I highly recommend the supporting material on the NGA website, with videos that really expand on one's understanding of the importance of this work. Curator Nancy Anderson's talk is absolutely wonderful, providing essential context and enlightenment about this work.

The other painting of Emily is the richly symbolic "Mending Socks", 1924, which is in the collection of the Ackland Museum in Chapel Hill NC. I had the opportunity last month to view that work and the curatorial file, which is filled with articles, interviews and documentation relating to both these works. I'll have more to say as my work progresses.


Progress, and old business

Making good progress on Kenyon Cox, might be completed in one more session. Still a lot to do, but it's coming together well.
The main reason for painting from master works is to learn, and (if it's not a commission), there's a point at which I've learned what this artist had to teach me, so it's okay to move on. I work quickly, a result of my plein air landscape work. More can be done in the studio later...but usually there's not much left to do.  

Here are some works from last fall, before the layoff. First up, Chardin's Still Life with White Mug:

16" x 20" and done in one four-hour sitting. The original looked very much like it had been done that way, premier coup or alla prima, so that was my plan as well. Chardin painted this late in his career, and it's filled with confidence and bravado. He painted the one right below (Fruit, Jug, and a Glass) 50 years earlier and it has the more tentative and labored feel of a young painter with something to prove. 

This Van der Neer Moonlit Landscape was an exercise in establishing nocturnal values. I wasn't concerned about the extremely fine details which are strewn throughout this painting like Easter eggs. Aert Van der Neer was known for his nocturnal landscapes during his lifetime.

Finally, this still life by Willem Kalf was technically fascinating. This painting, like so many others, has had an interesting and uneasy life. They are like humans in that way: they survive some rough or unfortunate treatment and bear the scars of that, but their beauty shines through. This painting had a huge tear in it at one point, had been overcleaned and inpainted to a shocking degree, but was restored to its original, sublime beauty by the best conservators in the world: those at the NGA. I didn't quite finish this on site before my sabbatical, but it won't take much to get it there. It's a classical 17th century Dutch still life, peaceful and lovely, belying its turbulent past.


Back to Work

After a layoff for some health issues and a digression into more drawing and watercolor, it's back to work in oil at the National Gallery. The painting I'm working from now is "Flying Shadows" by Kenyon Cox. This painting was acquired as part of the merger with the Corcoran collection, so it's only been at the NGA since 2015. There isn't a high-res image of it yet on the NGA site, nor many notes about its technical and historical background, but the Corcoran site still has an extensive entry on it for the scholars among you.
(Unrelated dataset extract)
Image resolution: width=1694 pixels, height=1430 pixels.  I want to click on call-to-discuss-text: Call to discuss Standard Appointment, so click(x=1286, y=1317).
The life of the physical painting is always fascinating, all that it has been through to reach its present state. Just like a human, it bears the evidence of some hard times but its beauty shines through.

Here's the start of day 1 and the end of day 2:

My canvas is 20 X 24". Still a long ways to go, many corrections and layers to add.

Kenyon Cox was a very important painter, illustrator, and muralist in the Academic Classical style. He trained at PAFA and in Paris. This landscape is an early work in his oeuvre, a bit looser than his later work. He taught at the Art Students League, where he applied the ancient dictum "Nulla Dies Sine Linea"--no day without a line (of drawing), still the best advice for artists of all kinds. There are a number of his drawings in the NGA collection as well.

The painting has a buff-colored ground and no overall undertone. It seems constructed of many thin layers built up to portray the lush softness of the grassy fields and the trees. That's my strategy, to get the soft, subtle glow of gentle color coming through. The biggest challenge is to tone down my usually-brighter palette without killing it. Landscape is definitely in my comfort zone, and Kenyon Cox has a lot to say about it.